Public opinion should be motivated and guided in this direction and our lawyers have a definite and great role to play in this regard. On this occasion, I would like to quote from the book ‘Judges’ written by Sir David Pannick, Barrister; Fellow of All Souls College, Oxford, and a very eminent Queen’s counsel, a small part of the conclusion in chapter — 8 of the book. “The judiciary is not the ‘least dangerous branch’ of government … Judges are not mere ‘lions under the throne’ … They send people to prison and decide the scope and application of all manner of rights and duties with important consequences for individuals and for society. Because the judiciary has such a central role in the government of society, we should (in the words of Justice Oliver Wendell Holmes) ‘wash… with cynical acid’ … this aspect of public life.
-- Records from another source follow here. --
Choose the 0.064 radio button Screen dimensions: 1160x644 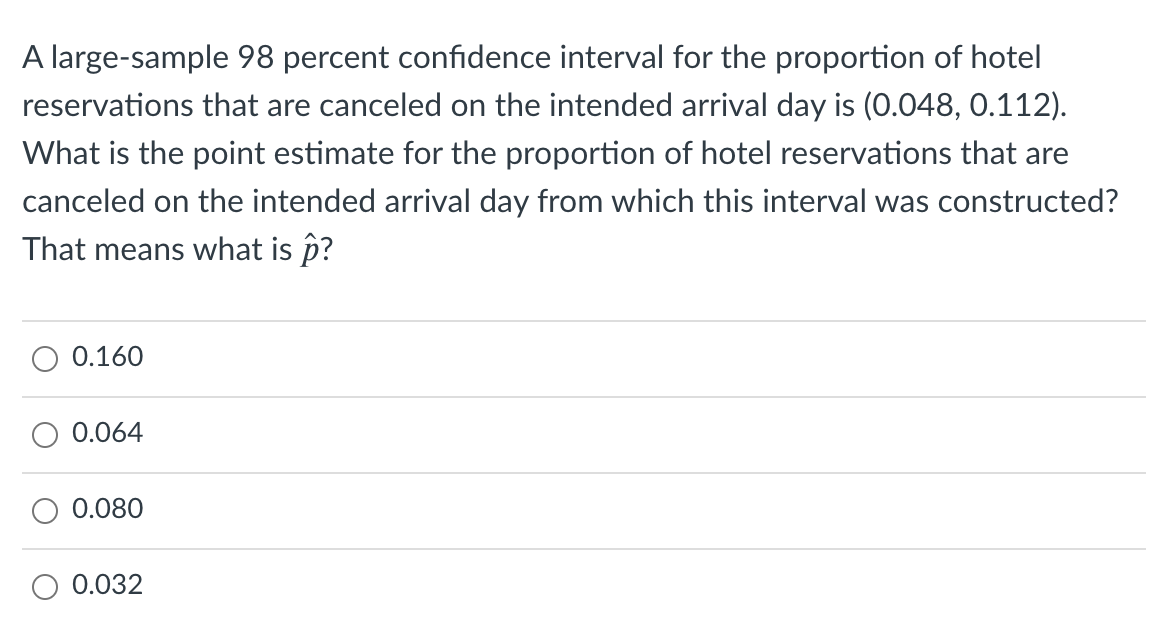point(46,434)
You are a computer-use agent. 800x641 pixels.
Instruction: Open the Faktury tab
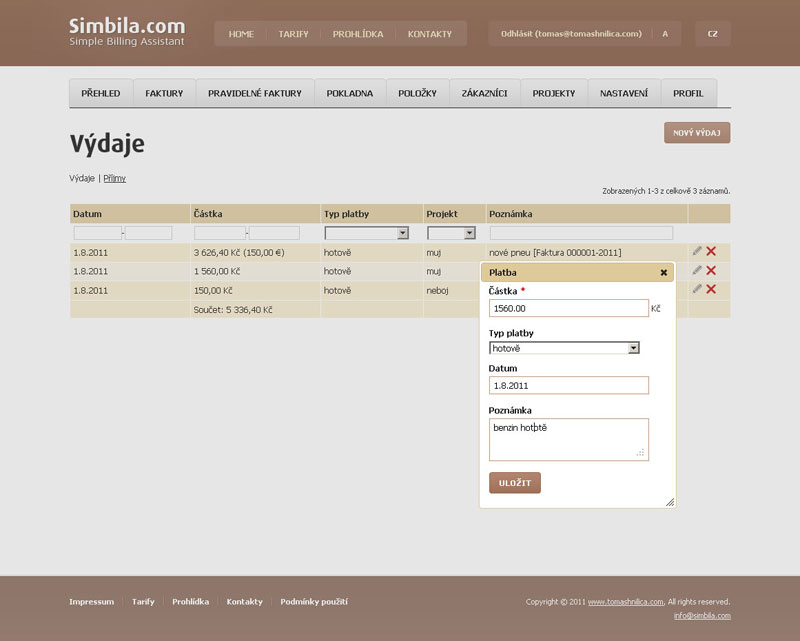coord(164,93)
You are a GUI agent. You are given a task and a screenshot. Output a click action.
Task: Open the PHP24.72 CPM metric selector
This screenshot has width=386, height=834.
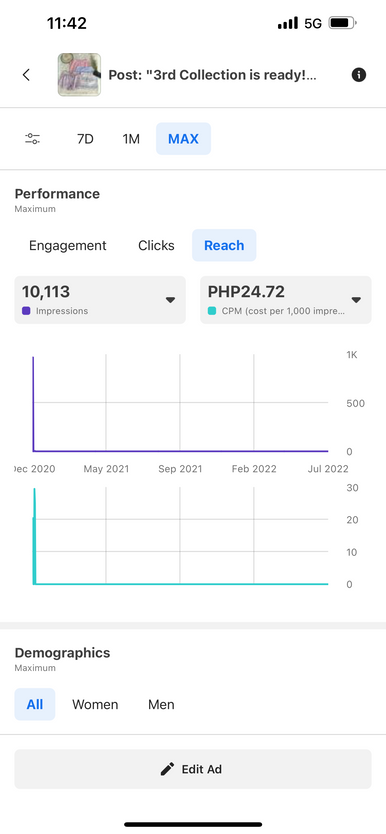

Unless and until we treat judges as fallible human beings whose official conduct is subject to the same critical analysis as that of other organs of government, judges will remain members of a priesthood who have great powers over the rest of the community, but who are otherwise isolated from them and misunderstood by them, to their mutual disadvantage.
I am sure this is equally so or more so in respect of our judges and our society, and this message will definitely reach the people of our country through the members of the Bar and the judiciary in our system is retained, respected and ensured to function for the purpose for which it is meant in our Constitution.